In their recently published study, Fabrice Parmentier, Toñi Pacheco and Sara Valero explored whether the distraction by task-irrelevant deviant words is mediated by the extent to which these words relate to our biological needs. in this study, participants were asked to categorize visual digits while ignoring task-irrelevant sounds. On rare occasions these sounds were food-related words or control words (as opposed to a tone). Participants who came to the laboratory in a state of hunger exhibited greater distraction by the irrelevant words than satiated participants. In contrast, satiated participants showed facilitation in ignoring the deviant food-related words. These effects were observed in the first block of trials only, suggesting rapid semantic saturation thereafter. These results follow up on the work by Parmentier (2008) and demonstrate that irrelevant deviant words undergo semantic processing even when they share no feature with the primary task.
Reference: Parmentier, F. B. R., Pacheco-Unguetti, A. P., & Valero, S. (2018). Food words distract the hungry: Evidence of involuntary semantic processing of task-irrelevant but biologically-relevant unexpected auditory words. PLoSONE 13(1): e0190644.
Abstract: Rare changes in a stream of otherwise repeated task-irrelevant sounds break through selective attention and disrupt performance in an unrelated visual task by triggering shifts of attention to and from the deviant sound (deviance distraction).
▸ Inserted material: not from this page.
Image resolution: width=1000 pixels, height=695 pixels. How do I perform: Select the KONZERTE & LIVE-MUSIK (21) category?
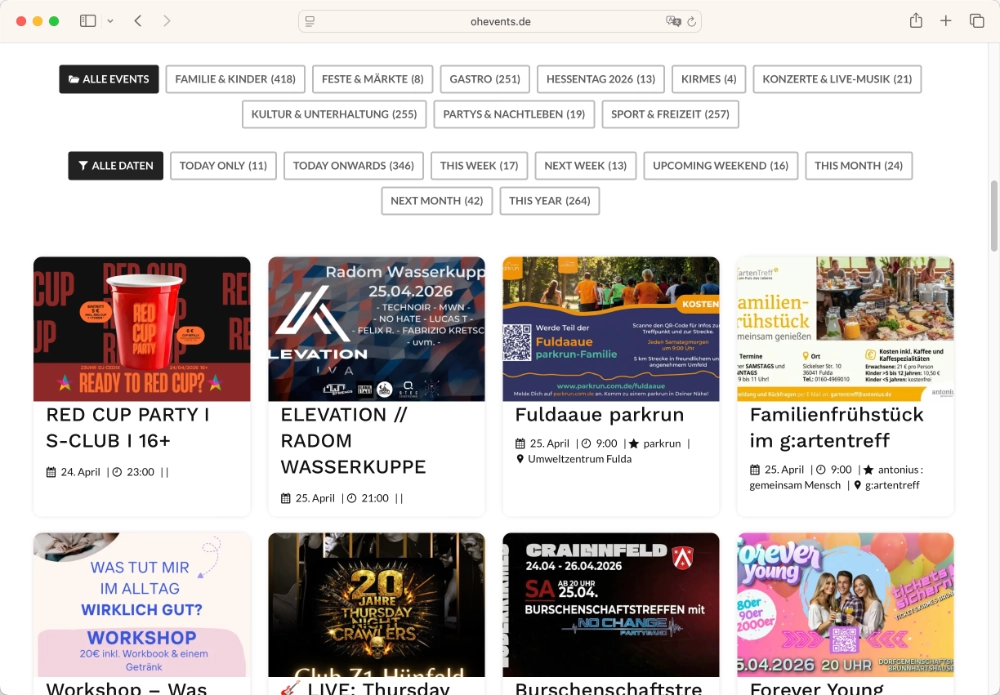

Evidence indicates that the involuntary orientation of attention to unexpected sounds is followed by their semantic processing. However, past demonstrations relied on tasks in which the meaning of the deviant sounds overlapped with features of the primary task. Here we examine whether such processing is observed when no such overlap is present but sounds carry some relevance to the participants’ biological need to eat when hungry. We report the results of an experiment in which hungry and satiated participants partook in a cross-modal oddball task in which they categorized visual digits (odd/even) while ignoring task-irrelevant sounds. On most trials the irrelevant sound was a sinewave tone (standard sound). On the remaining trials, deviant sounds consisted of spoken words related to food (food deviants) or control words (control deviants). Questionnaire data confirmed state (but not trait) differences between the two groups with respect to food craving, as well as a greater desire to eat the food corresponding to the food-related words in the hungry relative to the satiated participants. The results of the oddball task revealed that food deviants produced greater distraction (longer response times) than control deviants in hungry participants while the reverse effect was observed in satiated participants. This effect was observed in the first block of trials but disappeared thereafter, reflecting semantic saturation. Our results suggest that (1) the semantic content of deviant sounds is involuntarily processed even when sharing no feature with the primary task; and that (2) distraction by deviant sounds can be modulated by the participants’ biological needs.